▸ Given text
Even e-bay for us Brazilians or sites like Ali Express are not great advantages. Most of the time, the products are even cheap compared to the Brazilian domestic market, this is a fact. However, our national currency is weak. The US dollar makes the product more than four times the value (Shipping is include). And there's the worst: the delivery. After shipping, the  product delivery system is monopolized by a public company called Correios. There are almost no companies providing these services. The ones that exist end up having to put the price at the same value as the Correios. And it's a bad service. It takes months to receive the products and often the product is lost and the whole process needs to be redone. Anyway, life in Brazil is hard. But I will study buying via E-bay.






> You could take a look at Cordova ? https://cordova.apache.org/






> I believe there is an extension with VSCode (Microsofts stripped back IDE) https://code.visualstudio.com/





> cordova plugin - https://marketplace.visualstudio.com....cordova-tools


A great suggestion! I will try to use this structure in VS. Because of this suggestion, I will put my situation as resolved. And once again, thank you very much for your great kindness. Your help was of enormous importance and I appreciate it very much.

▸ Dataset rows
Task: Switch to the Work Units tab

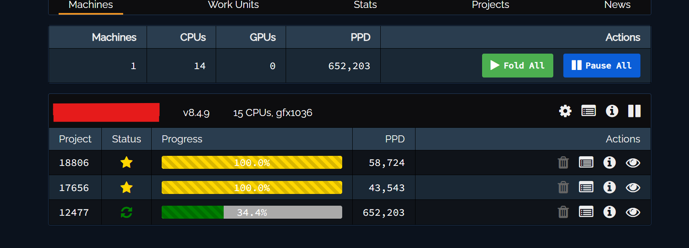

...

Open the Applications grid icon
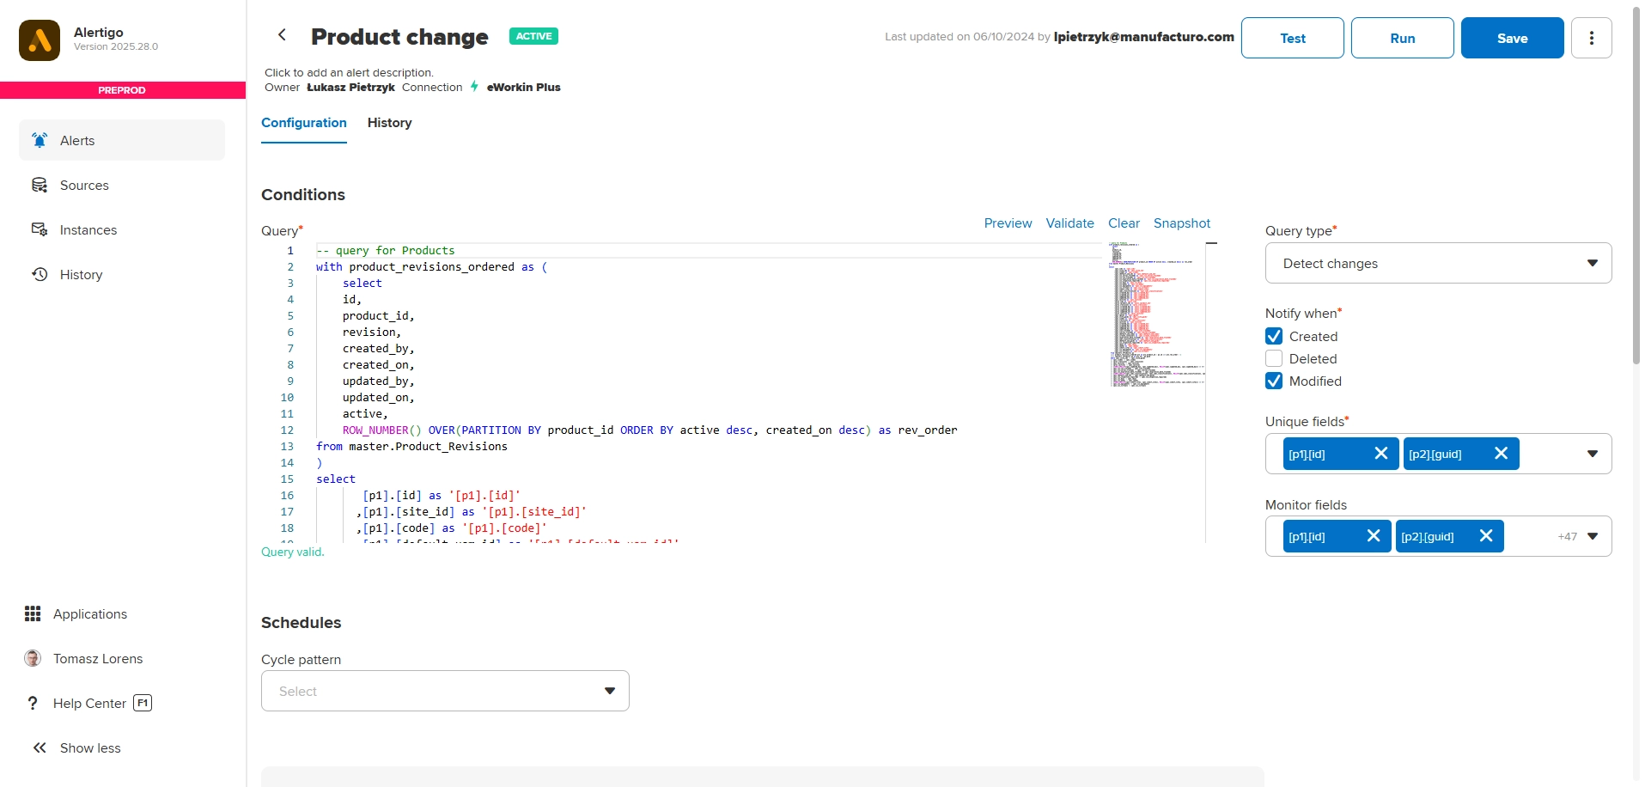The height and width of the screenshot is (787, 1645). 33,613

▸ Exercise 1
Answer these questions using the forum thread above:
(a) Which public company holds the monopoly on product delivery in Brazil?
(b) Which Microsoft IDE is said to have an extension?
(c) How does the writer say they will mark their situation after the suggestion?
▸ Exercise 2
Translate this sentence from the forum thread into Spanish: "It takes months to receive the products and often the product is lost and the whole process needs to be redone."

▸ Expected answer 1
(a) Correios
(b) VSCode
(c) As resolved

▸ Expected answer 2
Se tarda meses en recibir los productos y, a menudo, el producto se pierde y todo el proceso tiene que rehacerse.